WHAT YOU HAVE TO DO
Once you have read the listing, output it exactly and completely.

◇ ◇ ◇ ◇ ◇

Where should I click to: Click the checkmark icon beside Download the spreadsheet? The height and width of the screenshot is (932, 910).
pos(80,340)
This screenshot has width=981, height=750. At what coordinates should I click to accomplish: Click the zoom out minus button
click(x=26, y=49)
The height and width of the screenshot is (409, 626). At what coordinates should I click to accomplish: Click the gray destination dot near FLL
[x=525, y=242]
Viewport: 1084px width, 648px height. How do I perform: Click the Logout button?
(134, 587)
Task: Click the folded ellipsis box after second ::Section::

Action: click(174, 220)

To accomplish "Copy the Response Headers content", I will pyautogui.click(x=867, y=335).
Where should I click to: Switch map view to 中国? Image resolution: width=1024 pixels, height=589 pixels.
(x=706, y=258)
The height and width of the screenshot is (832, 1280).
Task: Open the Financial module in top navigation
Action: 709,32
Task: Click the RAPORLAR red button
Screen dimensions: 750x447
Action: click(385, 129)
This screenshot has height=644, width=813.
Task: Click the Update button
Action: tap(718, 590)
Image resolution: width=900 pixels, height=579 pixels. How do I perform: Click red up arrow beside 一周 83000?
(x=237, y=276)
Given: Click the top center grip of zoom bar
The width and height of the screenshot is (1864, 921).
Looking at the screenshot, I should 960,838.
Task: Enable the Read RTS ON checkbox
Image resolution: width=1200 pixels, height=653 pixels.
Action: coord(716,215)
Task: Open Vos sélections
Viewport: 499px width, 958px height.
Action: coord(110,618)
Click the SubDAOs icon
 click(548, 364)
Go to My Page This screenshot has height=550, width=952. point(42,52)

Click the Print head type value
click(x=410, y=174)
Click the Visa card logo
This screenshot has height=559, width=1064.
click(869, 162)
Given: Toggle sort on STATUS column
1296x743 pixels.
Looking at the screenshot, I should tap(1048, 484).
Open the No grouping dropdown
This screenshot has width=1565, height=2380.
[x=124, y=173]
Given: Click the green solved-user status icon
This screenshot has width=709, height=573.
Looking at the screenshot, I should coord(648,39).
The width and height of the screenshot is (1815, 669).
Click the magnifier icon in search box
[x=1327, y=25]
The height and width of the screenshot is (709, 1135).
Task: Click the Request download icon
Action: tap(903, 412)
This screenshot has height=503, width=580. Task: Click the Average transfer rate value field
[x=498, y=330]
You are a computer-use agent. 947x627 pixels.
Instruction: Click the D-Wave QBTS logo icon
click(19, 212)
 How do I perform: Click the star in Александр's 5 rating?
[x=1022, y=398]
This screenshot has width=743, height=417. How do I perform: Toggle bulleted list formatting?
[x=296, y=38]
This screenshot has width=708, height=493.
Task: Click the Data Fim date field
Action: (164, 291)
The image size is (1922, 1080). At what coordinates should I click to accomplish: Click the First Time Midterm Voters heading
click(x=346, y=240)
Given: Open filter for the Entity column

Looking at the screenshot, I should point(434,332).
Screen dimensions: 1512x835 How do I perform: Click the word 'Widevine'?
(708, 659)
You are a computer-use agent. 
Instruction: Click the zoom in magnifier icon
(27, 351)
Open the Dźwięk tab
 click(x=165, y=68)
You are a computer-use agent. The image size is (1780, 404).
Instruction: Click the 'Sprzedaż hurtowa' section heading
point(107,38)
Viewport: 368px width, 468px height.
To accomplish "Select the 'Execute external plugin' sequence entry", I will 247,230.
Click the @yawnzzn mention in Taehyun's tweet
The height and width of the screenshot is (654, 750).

◇ ◇ ◇ ◇ ◇

RESULT BELOW
Where should I click to: Click the checkmark icon beside Download the spreadsheet? The height and width of the screenshot is (932, 910).
pos(80,340)
This screenshot has width=981, height=750. At what coordinates should I click to accomplish: Click the zoom out minus button
click(x=26, y=49)
The height and width of the screenshot is (409, 626). At what coordinates should I click to accomplish: Click the gray destination dot near FLL
[x=525, y=242]
Viewport: 1084px width, 648px height. How do I perform: Click the Logout button?
(134, 587)
Task: Click the folded ellipsis box after second ::Section::

Action: click(174, 220)

To accomplish "Copy the Response Headers content", I will pyautogui.click(x=867, y=335).
Where should I click to: Switch map view to 中国? Image resolution: width=1024 pixels, height=589 pixels.
(x=706, y=258)
The height and width of the screenshot is (832, 1280).
Task: Open the Financial module in top navigation
Action: 709,32
Task: Click the RAPORLAR red button
Screen dimensions: 750x447
Action: click(385, 129)
This screenshot has height=644, width=813.
Task: Click the Update button
Action: tap(718, 590)
Image resolution: width=900 pixels, height=579 pixels. How do I perform: Click red up arrow beside 一周 83000?
(x=237, y=276)
Given: Click the top center grip of zoom bar
The width and height of the screenshot is (1864, 921).
Looking at the screenshot, I should 960,838.
Task: Enable the Read RTS ON checkbox
Image resolution: width=1200 pixels, height=653 pixels.
Action: coord(716,215)
Task: Open Vos sélections
Viewport: 499px width, 958px height.
Action: coord(110,618)
Click the SubDAOs icon
 click(548, 364)
Go to My Page This screenshot has height=550, width=952. point(42,52)

Click the Print head type value
click(x=410, y=174)
Click the Visa card logo
This screenshot has height=559, width=1064.
click(869, 162)
Given: Toggle sort on STATUS column
1296x743 pixels.
Looking at the screenshot, I should tap(1048, 484).
Open the No grouping dropdown
This screenshot has width=1565, height=2380.
[x=124, y=173]
Given: Click the green solved-user status icon
This screenshot has width=709, height=573.
Looking at the screenshot, I should coord(648,39).
The width and height of the screenshot is (1815, 669).
Click the magnifier icon in search box
[x=1327, y=25]
The height and width of the screenshot is (709, 1135).
Task: Click the Request download icon
Action: tap(903, 412)
This screenshot has height=503, width=580. Task: Click the Average transfer rate value field
[x=498, y=330]
You are a computer-use agent. 947x627 pixels.
Instruction: Click the D-Wave QBTS logo icon
click(19, 212)
 How do I perform: Click the star in Александр's 5 rating?
[x=1022, y=398]
This screenshot has width=743, height=417. How do I perform: Toggle bulleted list formatting?
[x=296, y=38]
This screenshot has width=708, height=493.
Task: Click the Data Fim date field
Action: (164, 291)
The image size is (1922, 1080). At what coordinates should I click to accomplish: Click the First Time Midterm Voters heading
click(x=346, y=240)
Given: Open filter for the Entity column

Looking at the screenshot, I should point(434,332).
Screen dimensions: 1512x835 How do I perform: Click the word 'Widevine'?
(708, 659)
You are a computer-use agent. 
Instruction: Click the zoom in magnifier icon
(27, 351)
Open the Dźwięk tab
 click(x=165, y=68)
You are a computer-use agent. The image size is (1780, 404).
Instruction: Click the 'Sprzedaż hurtowa' section heading
point(107,38)
Viewport: 368px width, 468px height.
To accomplish "Select the 'Execute external plugin' sequence entry", I will 247,230.
Click the @yawnzzn mention in Taehyun's tweet
The height and width of the screenshot is (654, 750).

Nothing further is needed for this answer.